Like any good tsunami it spreads far and wide and Canada, who has always been a bit more progressive, has moved a step forward in accepting psilocybin as a legitimate treatment for mental health conditions. Three Canadians struggling with mental health conditions were granted “Section 56” exemptions to the Controlled Drugs and Substances Act from the federal Minister of Health Jean-Yves Duclos. “After a 283 day wait the individuals were legally allowed to undergo psilocybin-assisted psychotherapy”.
“They were assisted in their applications by TheraPsil, a B.C.-based non-profit coalition that has been advocating for legal, compassionate access to psilocybin therapy since 2019.
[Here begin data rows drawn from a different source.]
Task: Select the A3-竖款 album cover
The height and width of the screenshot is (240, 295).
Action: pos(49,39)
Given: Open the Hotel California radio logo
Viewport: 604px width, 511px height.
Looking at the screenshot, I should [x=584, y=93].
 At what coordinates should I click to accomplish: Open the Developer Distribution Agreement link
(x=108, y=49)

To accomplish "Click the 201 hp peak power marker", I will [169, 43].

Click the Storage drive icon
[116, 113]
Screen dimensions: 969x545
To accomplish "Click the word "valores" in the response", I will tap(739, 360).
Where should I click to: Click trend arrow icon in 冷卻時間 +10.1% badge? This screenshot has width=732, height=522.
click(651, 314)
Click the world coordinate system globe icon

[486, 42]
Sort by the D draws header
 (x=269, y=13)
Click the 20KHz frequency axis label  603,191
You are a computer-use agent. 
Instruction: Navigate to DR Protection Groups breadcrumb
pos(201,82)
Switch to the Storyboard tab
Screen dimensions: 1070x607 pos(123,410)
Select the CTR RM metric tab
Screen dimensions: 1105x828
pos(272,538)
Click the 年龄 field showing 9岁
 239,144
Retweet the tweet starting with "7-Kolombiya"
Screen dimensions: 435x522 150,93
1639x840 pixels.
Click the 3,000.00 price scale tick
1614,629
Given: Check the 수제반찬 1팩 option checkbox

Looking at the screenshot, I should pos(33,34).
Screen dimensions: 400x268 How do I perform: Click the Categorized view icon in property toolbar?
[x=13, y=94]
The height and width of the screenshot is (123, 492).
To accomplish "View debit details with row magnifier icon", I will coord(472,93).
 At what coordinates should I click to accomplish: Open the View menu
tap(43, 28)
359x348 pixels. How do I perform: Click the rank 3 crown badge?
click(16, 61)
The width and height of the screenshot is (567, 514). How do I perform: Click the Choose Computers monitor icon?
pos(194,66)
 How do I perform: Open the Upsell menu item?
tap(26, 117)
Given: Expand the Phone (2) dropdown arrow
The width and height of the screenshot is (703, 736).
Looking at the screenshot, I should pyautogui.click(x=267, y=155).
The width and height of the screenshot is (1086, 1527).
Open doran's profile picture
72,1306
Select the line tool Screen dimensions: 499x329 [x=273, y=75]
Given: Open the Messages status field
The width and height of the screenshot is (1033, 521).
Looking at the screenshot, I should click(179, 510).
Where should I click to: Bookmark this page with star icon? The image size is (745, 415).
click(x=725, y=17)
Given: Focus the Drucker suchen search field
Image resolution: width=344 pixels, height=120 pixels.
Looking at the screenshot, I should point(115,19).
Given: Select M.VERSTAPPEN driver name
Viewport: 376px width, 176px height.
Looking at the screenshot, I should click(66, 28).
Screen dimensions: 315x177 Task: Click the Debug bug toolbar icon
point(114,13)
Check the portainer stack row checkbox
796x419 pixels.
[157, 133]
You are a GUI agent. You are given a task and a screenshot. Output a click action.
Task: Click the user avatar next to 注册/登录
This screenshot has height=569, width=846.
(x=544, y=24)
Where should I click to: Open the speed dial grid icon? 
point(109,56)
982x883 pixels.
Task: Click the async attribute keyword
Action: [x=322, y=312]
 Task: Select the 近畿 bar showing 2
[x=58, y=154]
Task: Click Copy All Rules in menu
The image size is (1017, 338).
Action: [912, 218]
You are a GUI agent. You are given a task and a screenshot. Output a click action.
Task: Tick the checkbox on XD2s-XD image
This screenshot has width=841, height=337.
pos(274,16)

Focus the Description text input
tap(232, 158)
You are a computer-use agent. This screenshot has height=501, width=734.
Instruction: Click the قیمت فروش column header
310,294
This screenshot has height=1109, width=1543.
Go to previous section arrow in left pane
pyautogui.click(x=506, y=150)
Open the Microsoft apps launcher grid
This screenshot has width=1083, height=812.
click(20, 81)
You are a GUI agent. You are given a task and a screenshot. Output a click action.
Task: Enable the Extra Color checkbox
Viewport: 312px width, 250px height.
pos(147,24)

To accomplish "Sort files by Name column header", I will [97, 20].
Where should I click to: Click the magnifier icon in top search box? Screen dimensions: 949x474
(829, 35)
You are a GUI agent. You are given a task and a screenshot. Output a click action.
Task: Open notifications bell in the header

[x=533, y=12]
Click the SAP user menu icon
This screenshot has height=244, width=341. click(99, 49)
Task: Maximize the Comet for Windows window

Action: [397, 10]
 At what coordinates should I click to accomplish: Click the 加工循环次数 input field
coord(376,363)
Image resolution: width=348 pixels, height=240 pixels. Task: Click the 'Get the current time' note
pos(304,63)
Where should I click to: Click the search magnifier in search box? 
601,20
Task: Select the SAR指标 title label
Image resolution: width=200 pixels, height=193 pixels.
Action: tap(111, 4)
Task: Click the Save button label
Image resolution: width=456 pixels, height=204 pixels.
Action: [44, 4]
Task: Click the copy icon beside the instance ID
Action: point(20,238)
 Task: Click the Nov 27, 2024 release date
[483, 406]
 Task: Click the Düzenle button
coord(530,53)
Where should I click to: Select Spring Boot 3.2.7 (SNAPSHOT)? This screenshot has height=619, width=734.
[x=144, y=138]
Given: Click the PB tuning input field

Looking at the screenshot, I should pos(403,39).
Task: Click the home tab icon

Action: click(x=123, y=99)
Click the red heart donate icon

TheraPsil has helped 47 patients secure Section 56 exemptions since August 2020. But previously the exemptions were given to patients in palliative care or suffering from a terminal diagnosis and not patients struggling with anxiety, depression, addiction, and other mental health conditions. “In addition to securing exemptions for prospective patients, the organization also advocates for exemptions for healthcare professionals for training purposes”.
Spencer Hawkswell, the organization’s CEO, called these recent exemptions “the most important news that we’ve had since then.”
“Now it’s very clear, with this newest round of Section 56 exemptions, that we continue to have a minister of health that does understand the benefits,” he says.
Finally, winding it back to California where Senate Bill 519 passed the state senate and all assembly policy committees but was paused in the California State Assembly Appropriations Committee on August 25, 2021, co-author State Senator Scott Wiener says the bill is by “no means dead”and will be eligible to move forward in 2022.
All this change in policy can’t seem to happen fast enough because there has been a shift toward recreational drug users taking microdoses of LSD and mushrooms to improve their wellbeing and mental health during the pandemic. This trend in self-medicating small doses of psychedelics is for well-being rather than to enhance creativity as popularized in Silicon Valley.
“Prof Adam Winstock, the founder and director of the Global Drug Survey suggested people had been experimenting with microdosing during the pandemic, perhaps due to increased waiting times for mental health services”.
“He said he hoped the survey would encourage mental health services, the psychiatric establishment and policymakers to engage positively with microdosing, adding that if the practice remains illegal vulnerable people could be exploited or accidentally take hallucinogenic and harmful doses.”